[WHAT IS BEING ASKED] Reproduce word for word the part of the records that opens with the line containing "Click the purple add element plus button" and closes at the end of the records, including both ends. Leave the pictures out of your answer.

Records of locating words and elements
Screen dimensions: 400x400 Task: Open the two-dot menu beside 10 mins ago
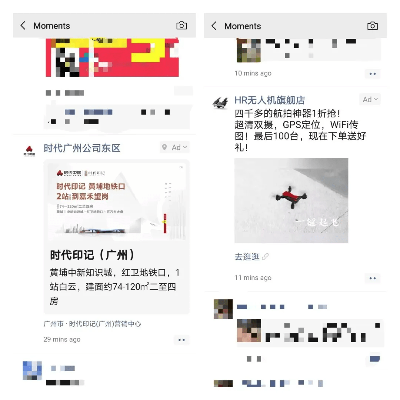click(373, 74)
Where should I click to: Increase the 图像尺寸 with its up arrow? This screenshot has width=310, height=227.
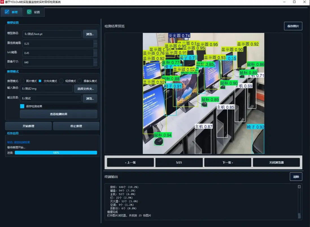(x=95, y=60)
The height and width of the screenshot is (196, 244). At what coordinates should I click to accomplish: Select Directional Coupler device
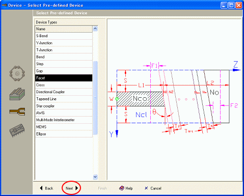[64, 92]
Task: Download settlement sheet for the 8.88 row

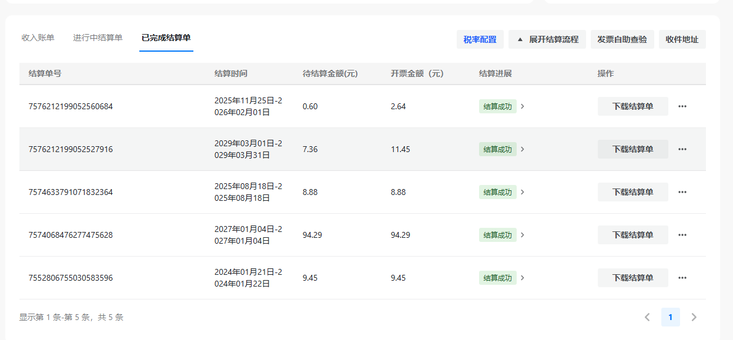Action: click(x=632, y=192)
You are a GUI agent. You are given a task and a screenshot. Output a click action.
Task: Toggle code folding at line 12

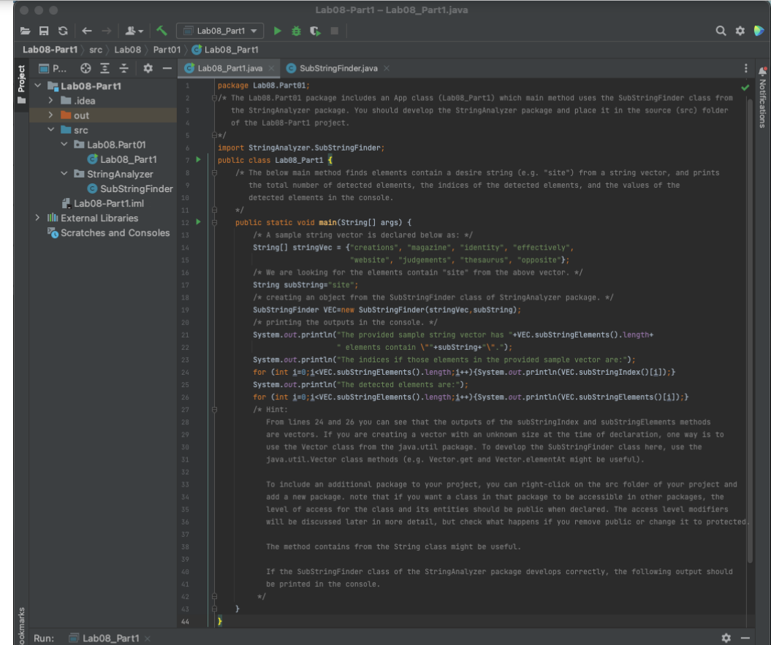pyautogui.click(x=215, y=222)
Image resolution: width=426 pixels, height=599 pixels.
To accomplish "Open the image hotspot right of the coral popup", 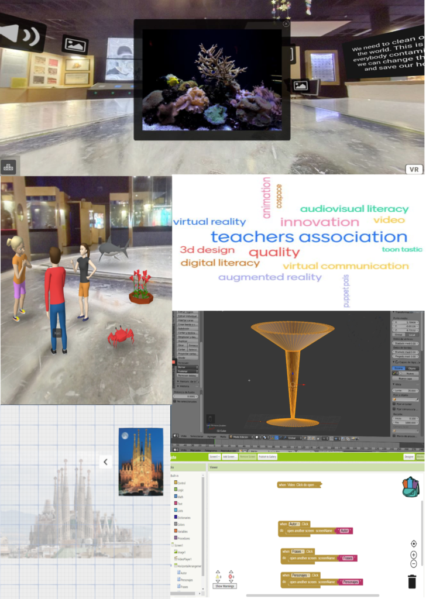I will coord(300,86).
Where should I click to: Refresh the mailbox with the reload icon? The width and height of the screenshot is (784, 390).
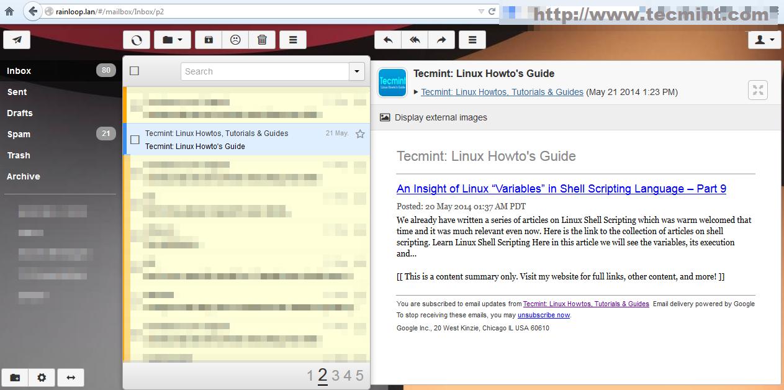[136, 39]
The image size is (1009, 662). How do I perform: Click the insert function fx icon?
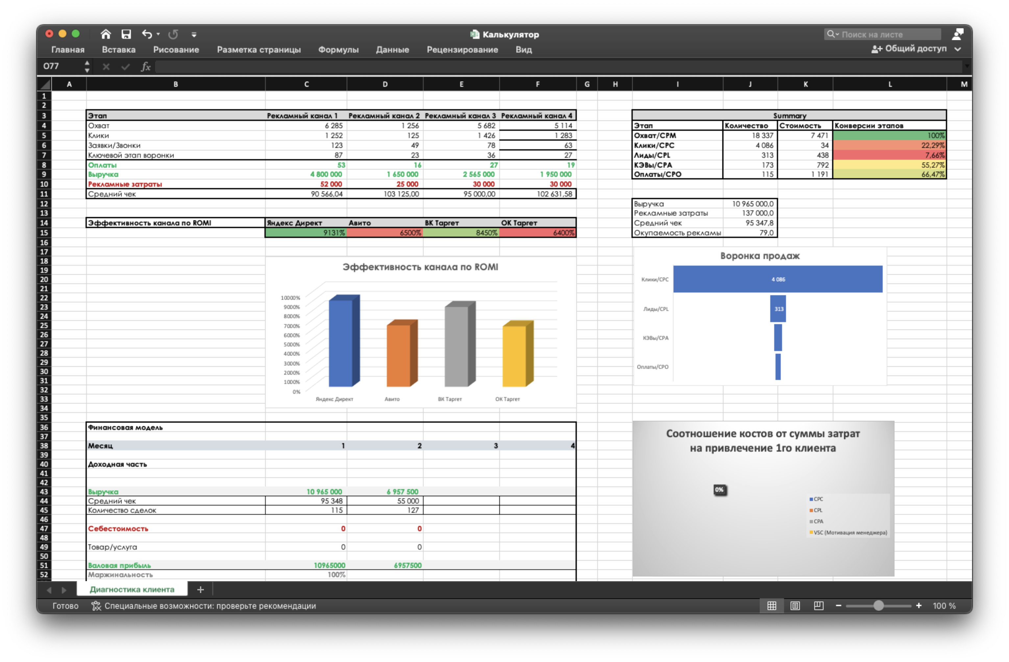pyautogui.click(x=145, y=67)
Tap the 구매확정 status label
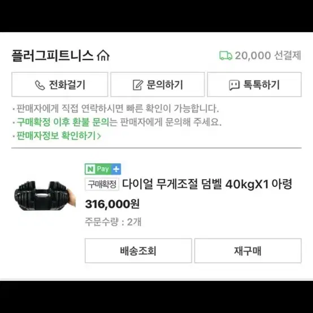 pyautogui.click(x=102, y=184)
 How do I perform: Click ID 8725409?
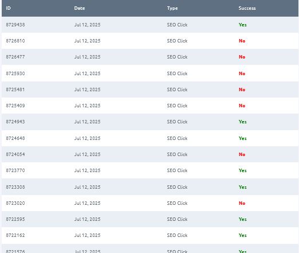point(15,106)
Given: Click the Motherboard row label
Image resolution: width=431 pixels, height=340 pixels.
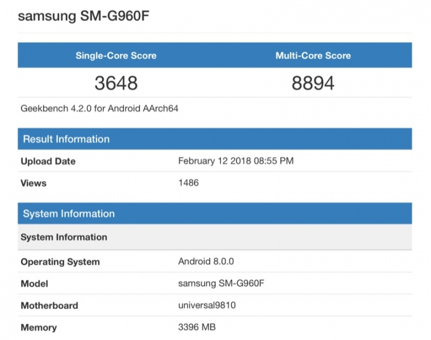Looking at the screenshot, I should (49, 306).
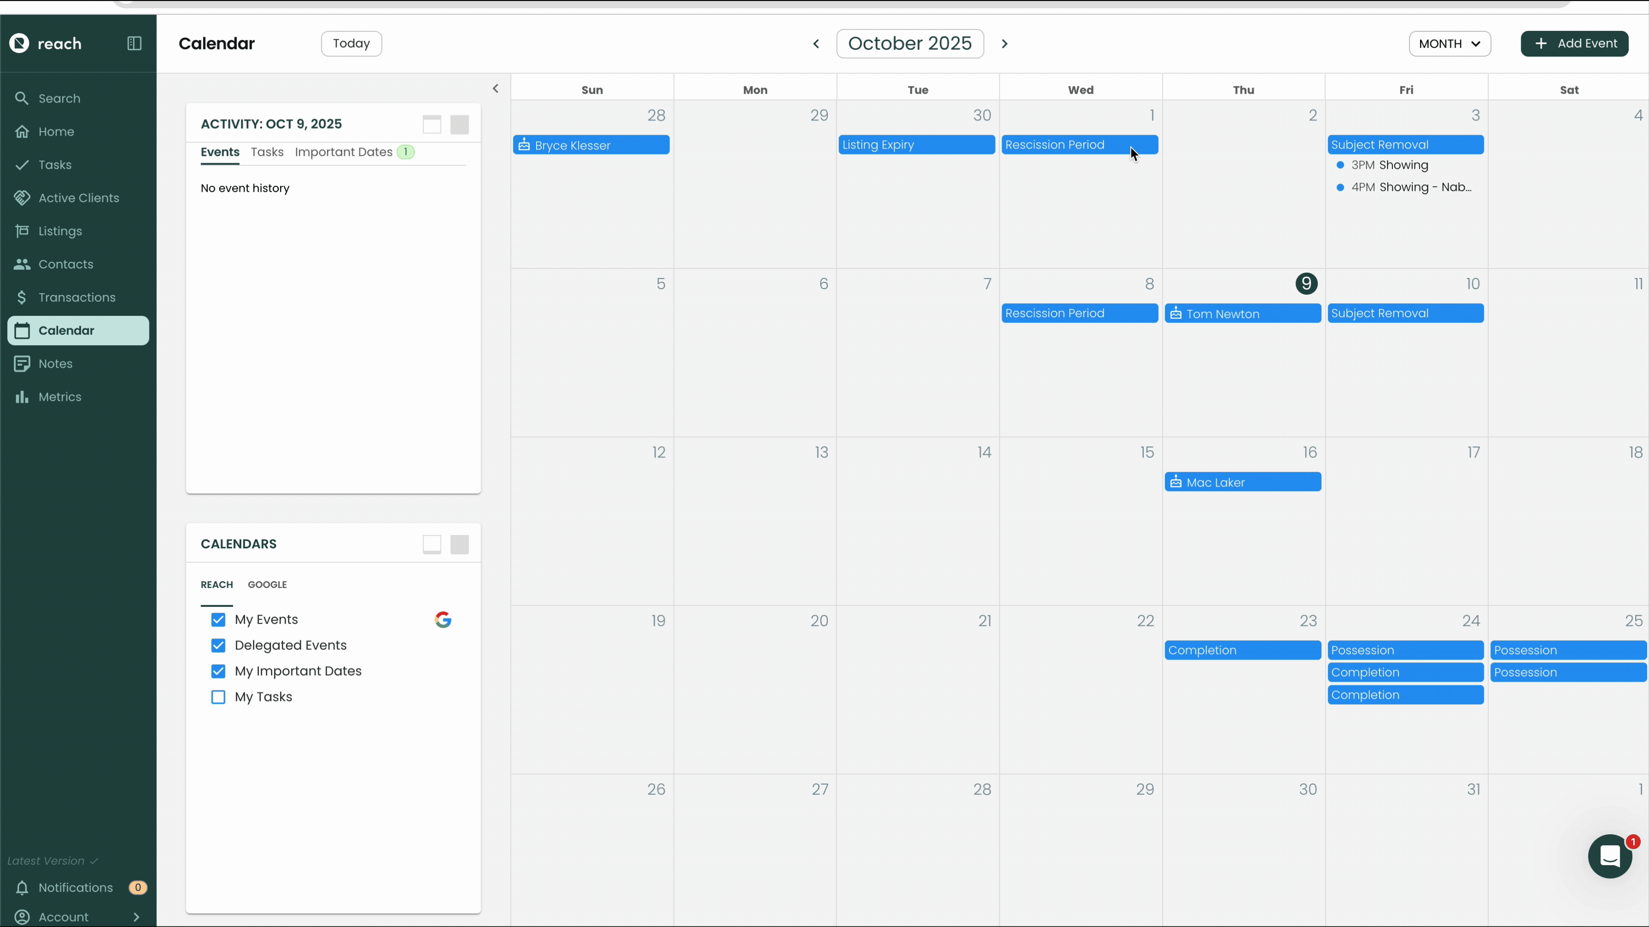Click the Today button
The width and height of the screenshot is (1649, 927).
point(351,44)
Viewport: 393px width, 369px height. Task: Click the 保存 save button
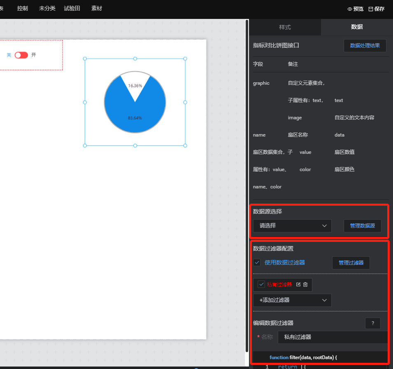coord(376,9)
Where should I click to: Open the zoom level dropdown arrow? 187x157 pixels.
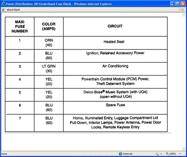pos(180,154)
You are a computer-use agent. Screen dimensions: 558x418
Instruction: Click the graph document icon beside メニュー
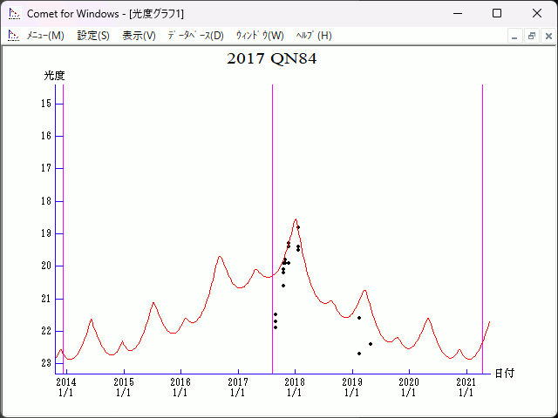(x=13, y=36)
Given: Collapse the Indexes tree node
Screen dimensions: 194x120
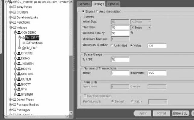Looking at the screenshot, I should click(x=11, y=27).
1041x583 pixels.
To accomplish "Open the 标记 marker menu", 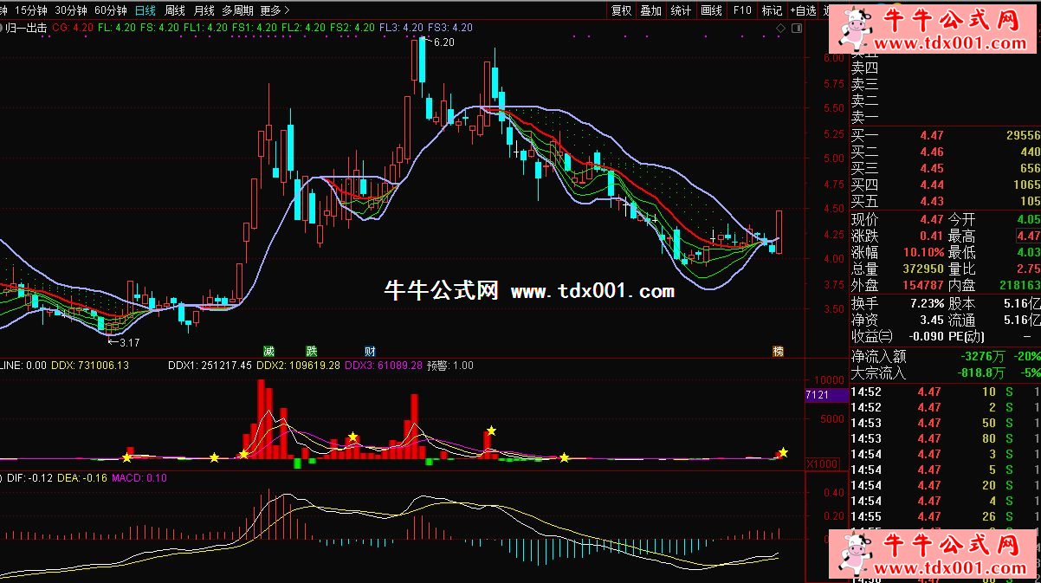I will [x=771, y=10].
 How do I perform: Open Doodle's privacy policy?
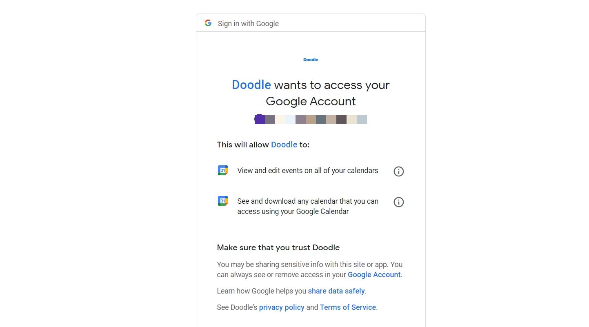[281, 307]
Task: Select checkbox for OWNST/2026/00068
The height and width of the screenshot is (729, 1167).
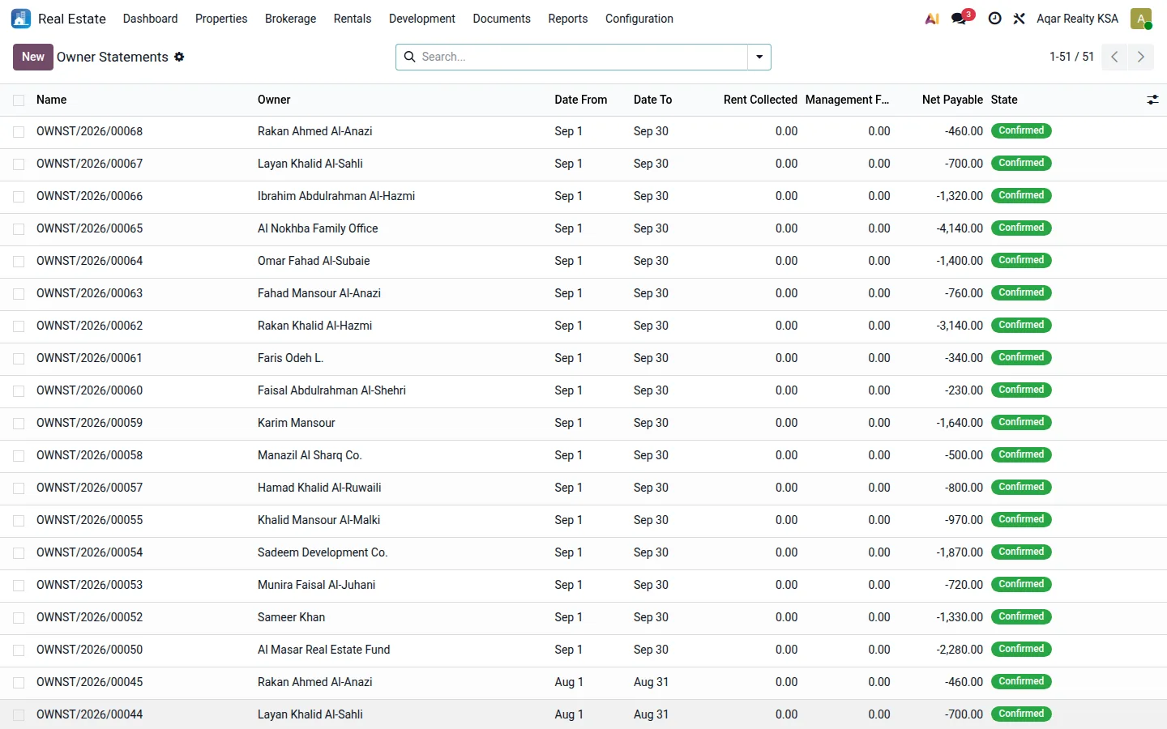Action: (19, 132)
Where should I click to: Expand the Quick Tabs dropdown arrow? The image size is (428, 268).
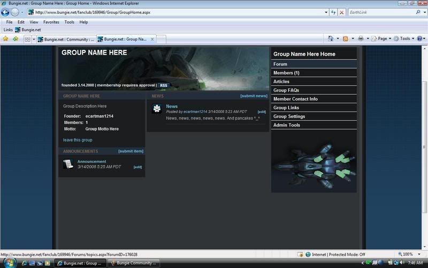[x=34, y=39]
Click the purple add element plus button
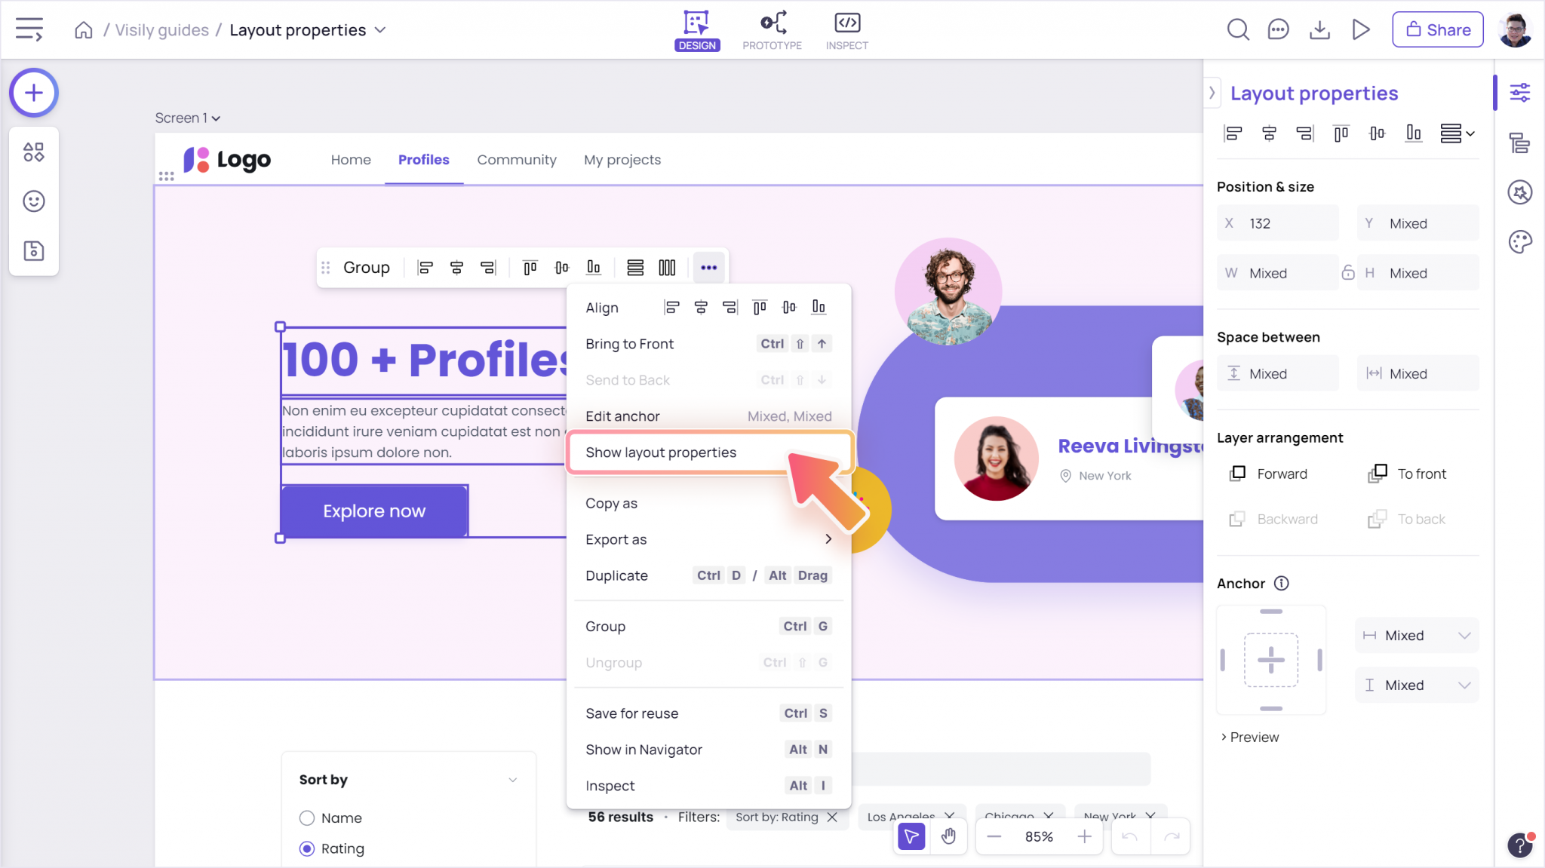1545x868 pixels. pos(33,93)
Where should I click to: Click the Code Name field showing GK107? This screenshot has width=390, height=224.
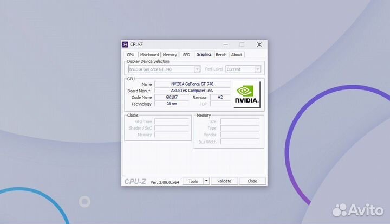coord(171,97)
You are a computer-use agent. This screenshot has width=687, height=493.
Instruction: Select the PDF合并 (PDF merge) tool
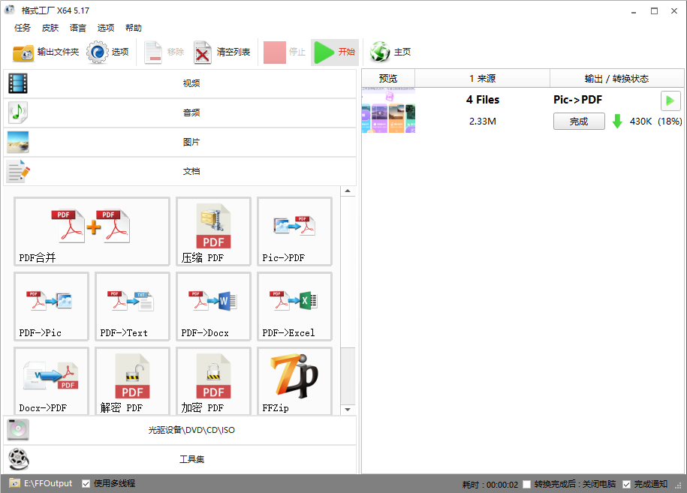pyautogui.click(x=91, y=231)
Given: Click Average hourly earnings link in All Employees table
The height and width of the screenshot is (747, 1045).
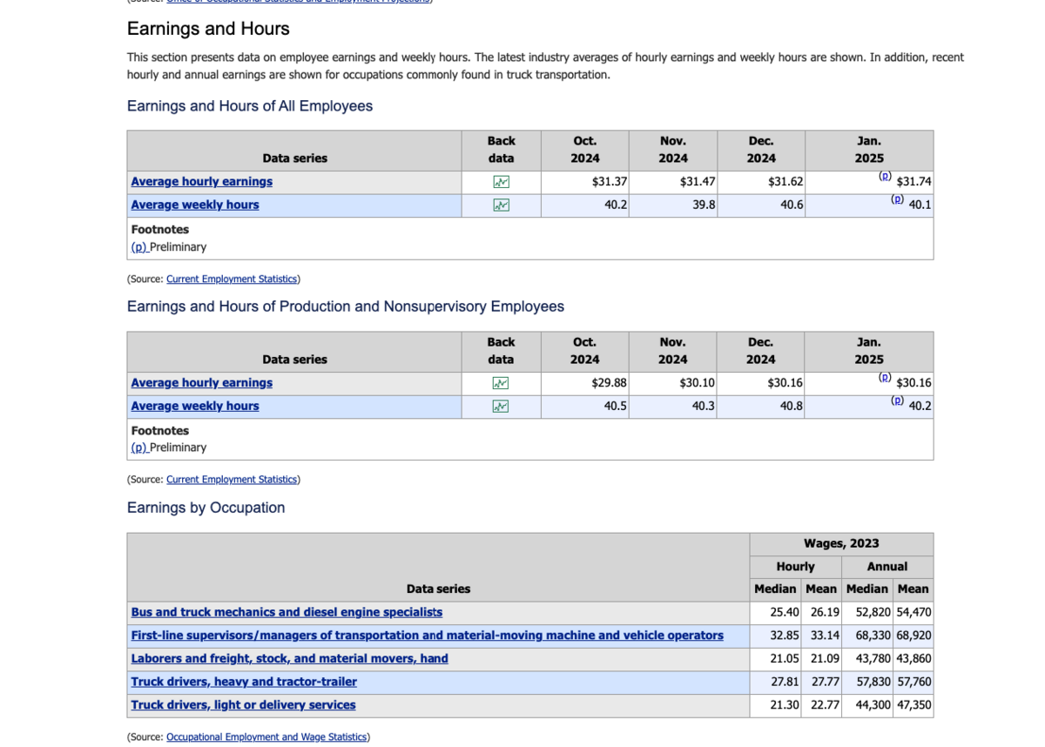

[RESPONSE]
Click the purple add element plus button
1545x868 pixels. pos(33,93)
Where should I click to: Click the Code Name field showing GK107? This screenshot has width=390, height=224.
coord(171,97)
You are a computer-use agent. This screenshot has width=687, height=493.
Instruction: Select the PDF合并 (PDF merge) tool
pyautogui.click(x=91, y=231)
Given: Click Average hourly earnings link in All Employees table
The height and width of the screenshot is (747, 1045).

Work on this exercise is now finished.